Opposizione allo stato passivo in confisca (Cass. pen. Sez. VI n. 3899 del 30.01.2025)
Principi di diritto (Massima)
In tema di misure di prevenzione patrimoniali, il ricorso per cassazione avverso il decreto che decide sulle opposizioni allo stato passivo e sulle impugnazioni dei crediti ammessi nel procedimento di accertamento dei diritti dei terzi può essere proposto, ex art. 59, comma 9, d.lgs. 6 settembre 2011, n. 159, per tutti i motivi di cui all’art. 606 cod. proc. pen. Non trovano, infatti, applicazione gli artt. 10 e 27 del medesimo decreto, che limitano i vizi deducibili alla sola violazione di legge. È affetta da motivazione apparente, carente e contraddittoria il provvedimento che fondi il rigetto dell’opposizione sulla sola asserita discordanza tra le fatture, quando dal raffronto interno non emerga alcuna differenza di numerazione o di importo.
Il Fatto
Il ricorrente, titolare di una ditta individuale di trasporti, aveva proposto opposizione ai sensi dell’art. 59, comma 6, d.lgs. n. 159 del 2011 avverso l’ordinanza di esclusione dei crediti vantati, per oltre centomila euro, nei confronti di una società sottoposta a confisca. Il G.I.P. del Tribunale di Roma, con decreto del 2 maggio 2024, aveva rigettato l’opposizione ritenendo discordante la numerazione delle fatture prodotte rispetto a quelle registrate.

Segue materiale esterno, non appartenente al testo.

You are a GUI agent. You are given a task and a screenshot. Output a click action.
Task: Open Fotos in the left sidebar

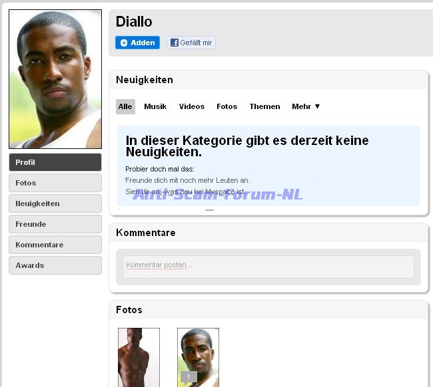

Il ricorrente ha impugnato il decreto per cassazione, deducendo l’apparenza, la contraddittorietà e l’illogicità della motivazione, non risultando comprensibile la natura del vizio rilevato dal giudice, eventualmente riconducibile alla diversa data di registrazione delle fatture nel registro I.V.A., comunque avvenuta entro il trimestre successivo all’emissione ai sensi dell’art. 74, comma 4, d.P.R. n. 633/1972.
La Motivazione della Corte
La Corte muove da una premessa di ordine processuale. Il ricorso per cassazione avverso il decreto che decide sulle opposizioni allo stato passivo può essere proposto, ex art. 59, comma 9, d.lgs. n. 159 del 2011, per tutti i motivi di cui all’art. 606 cod. proc. pen., non essendo applicabili gli artt. 10 e 27 del medesimo decreto, che limitano i vizi deducibili alla sola violazione di legge.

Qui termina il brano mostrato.